Cap-assisted endoscopic treatment of esophageal food bolus impaction and/or foreign body ingestion: a systematic review and meta-analysis

Authors Babu P. Mohan, Jay Bapaye, Syed Hamaad Rahman, Priyadarshini Loganathan, Arunkumar Muthusamy, Daryl Ramai, Suresh Ponnada, Saurabh Chandan, John Fang.


Background Esophageal food bolus and/or foreign body (FB) impaction is a common gastrointestinal emergency. This meta-analysis reports on the pooled outcomes of cap-assisted endoscopic removal of esophageal FB.

Methods We conducted a comprehensive search of several databases (inception to February 2022) to identify studies reporting on the use of a cap in the endoscopic treatment of esophageal FB ingestion. A random effects model was used to calculate the pooled odds ratio (OR) and mean difference (MD), and I2 values were used to assess the heterogeneity.

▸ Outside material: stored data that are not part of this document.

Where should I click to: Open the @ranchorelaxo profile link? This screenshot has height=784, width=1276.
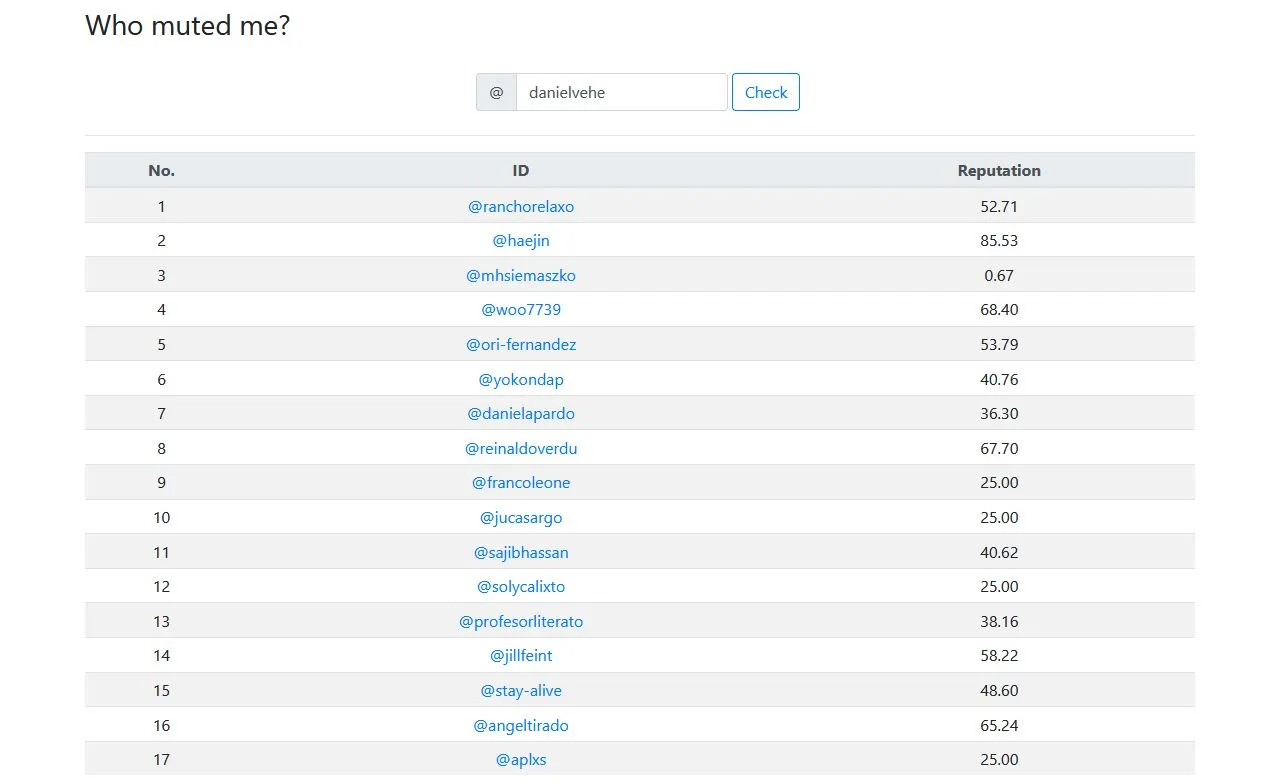(x=521, y=207)
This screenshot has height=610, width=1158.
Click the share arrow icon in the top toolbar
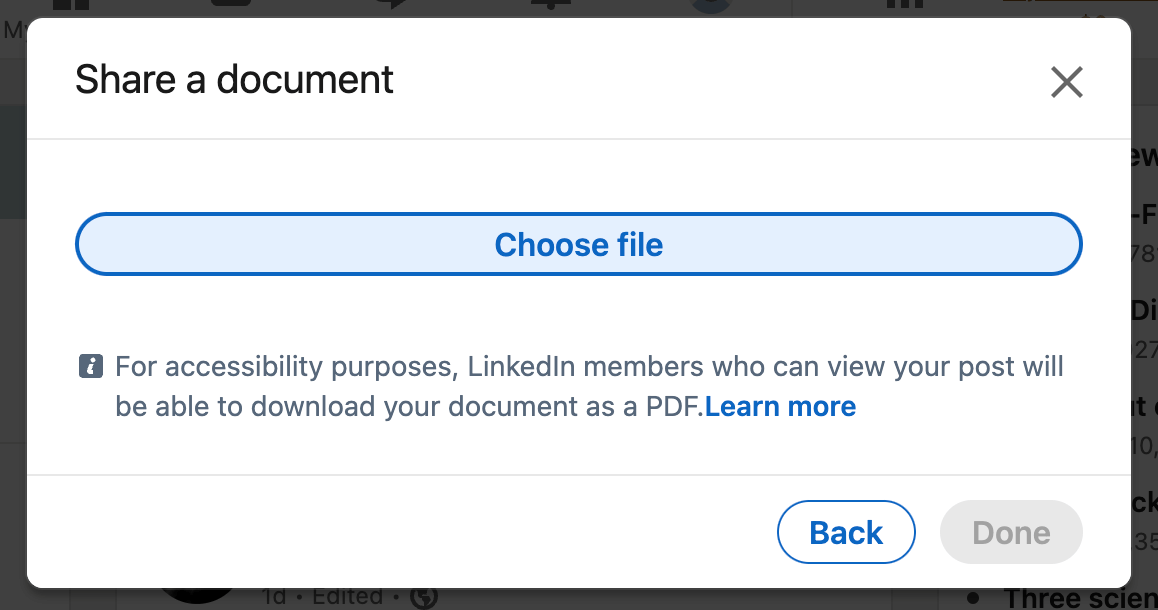pos(393,5)
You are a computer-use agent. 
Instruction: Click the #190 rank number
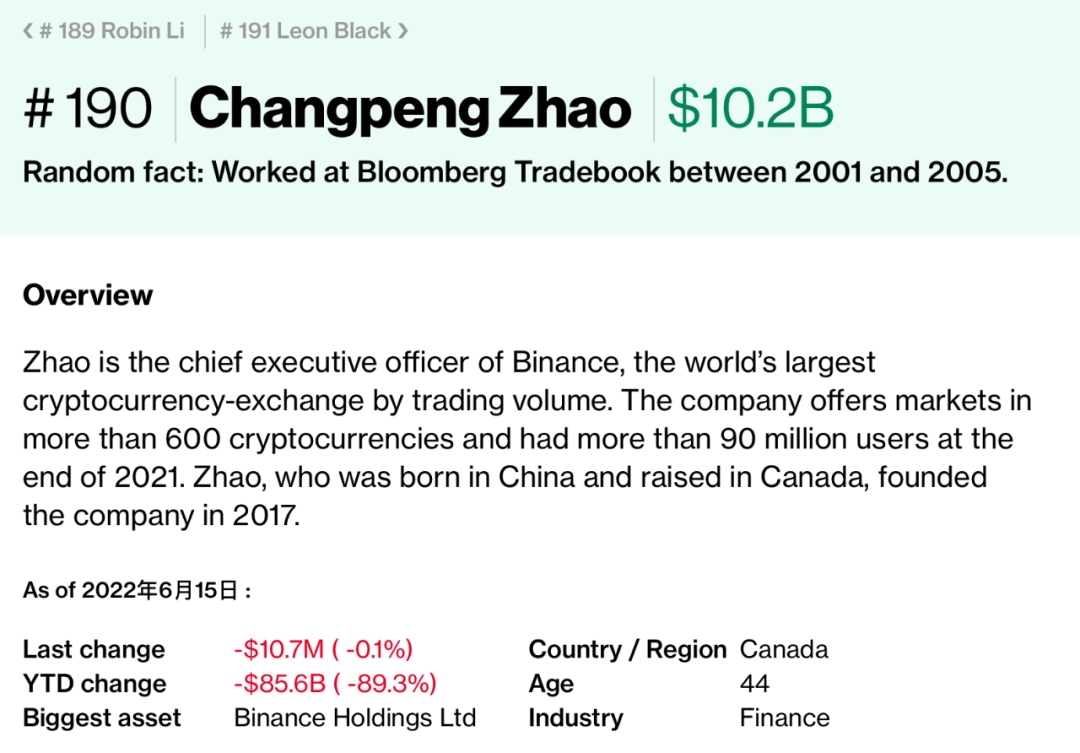[x=88, y=109]
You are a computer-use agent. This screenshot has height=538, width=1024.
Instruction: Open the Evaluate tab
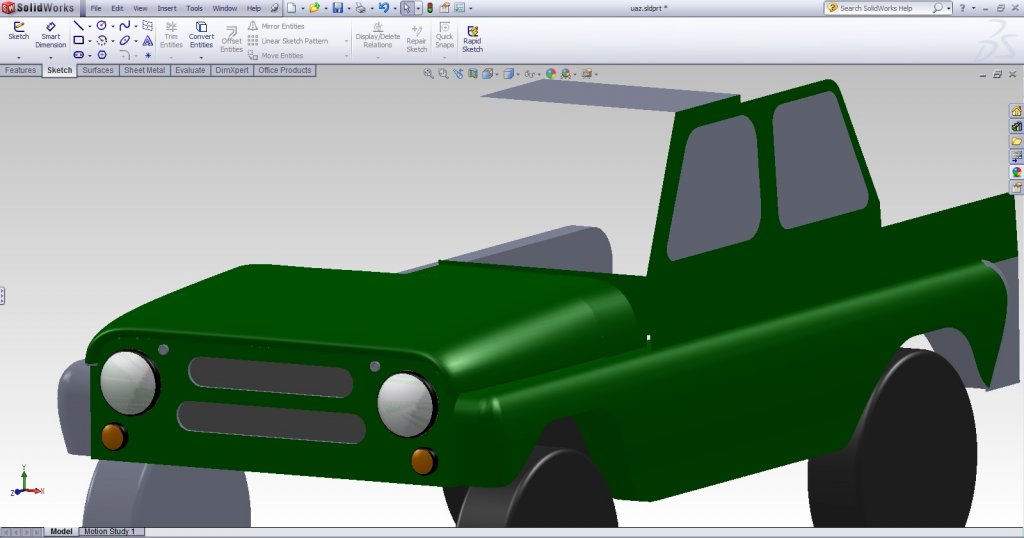point(189,70)
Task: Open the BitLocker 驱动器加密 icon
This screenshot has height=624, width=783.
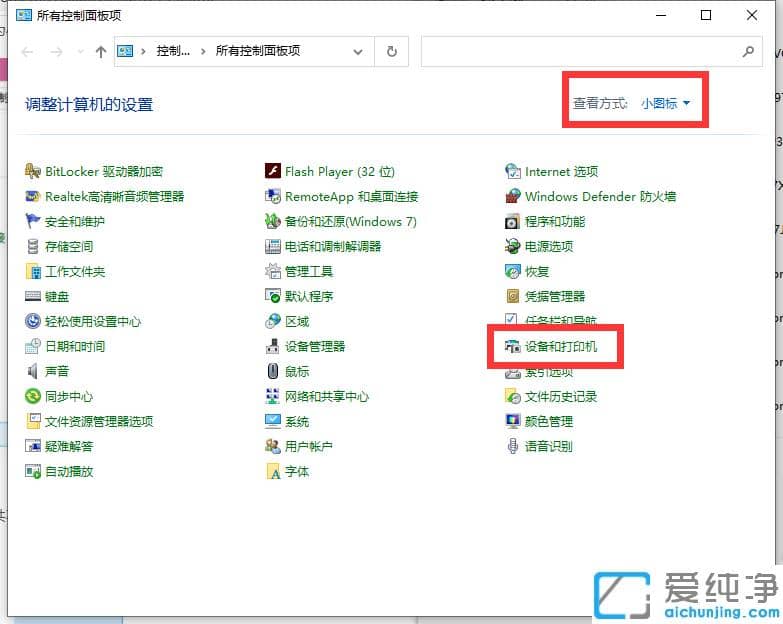Action: [33, 172]
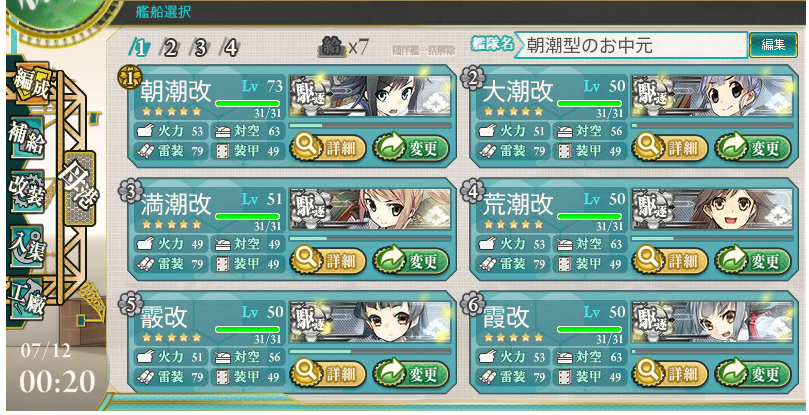809x415 pixels.
Task: Click the fleet name field 朝潮型のお中元
Action: (630, 45)
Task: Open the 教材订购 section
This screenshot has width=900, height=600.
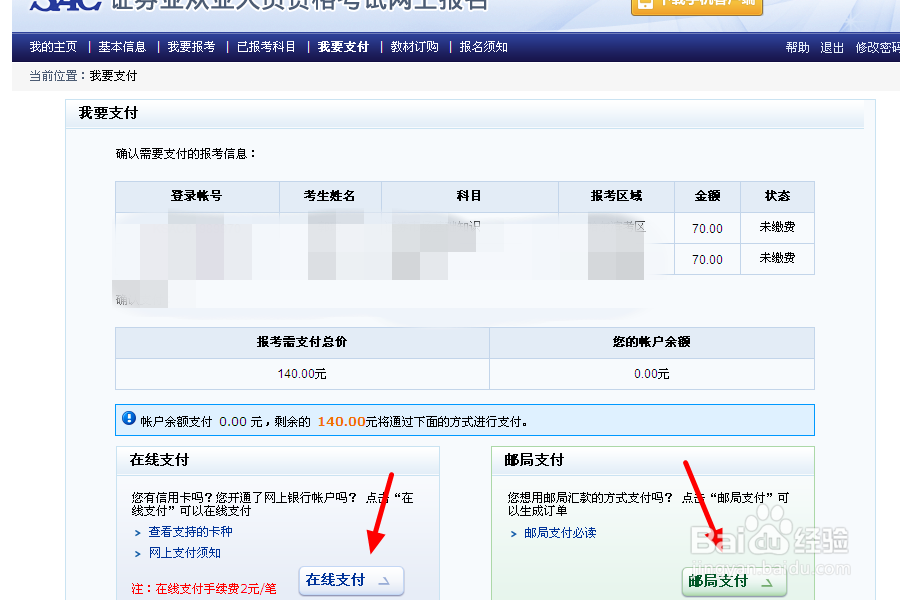Action: pyautogui.click(x=413, y=46)
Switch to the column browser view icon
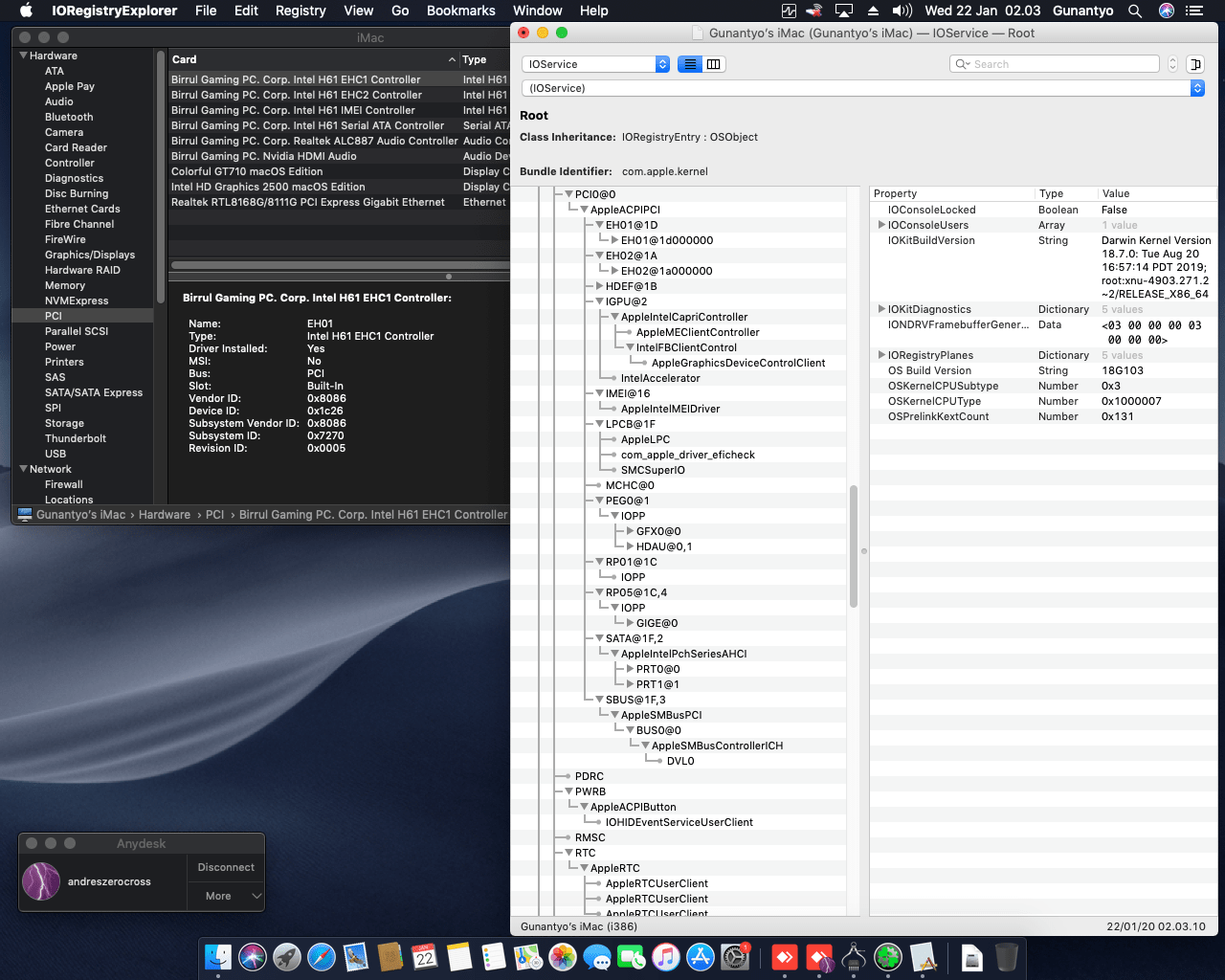1225x980 pixels. click(x=714, y=64)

Results Six studies were analyzed that included 677 patients treated with cap-assisted and 694 with conventional endoscopy. The cap-assisted method demonstrated statistically significant superiority regarding technical success (pooled OR 7.1, 95% confidence interval [CI] 1.9-26.9; P=0.004), en bloc removal (pooled OR 26.6, 95%CI 17.6-40.2; P<0.001), as well as a significantly shorter procedure time (4.6 min, 95%CI -6.5 to -2.8; P<0.001), compared to conventional methods. Better technical success was achieved with the cap-assisted method performed under anesthesia (OR 8.7, 95%CI 1.6-47.7; P=0.01); however, a shorter procedure time was noted for the cap-assisted method without anesthesia (MD -1.5, 95%CI -2.7 to -0.4; P=0.01). Pooled adverse events were comparable. Pooled OR for mucosal tear was significantly lower with cap in food bolus impaction (OR 0.07, 95%CI 0.01-0.38; P=0.02).

Conclusion Cap-assisted endoscopic removal of esophageal FB is associated with better technical success and en bloc removal, and a shorter procedure time compared to conventional methods, with comparable adverse events.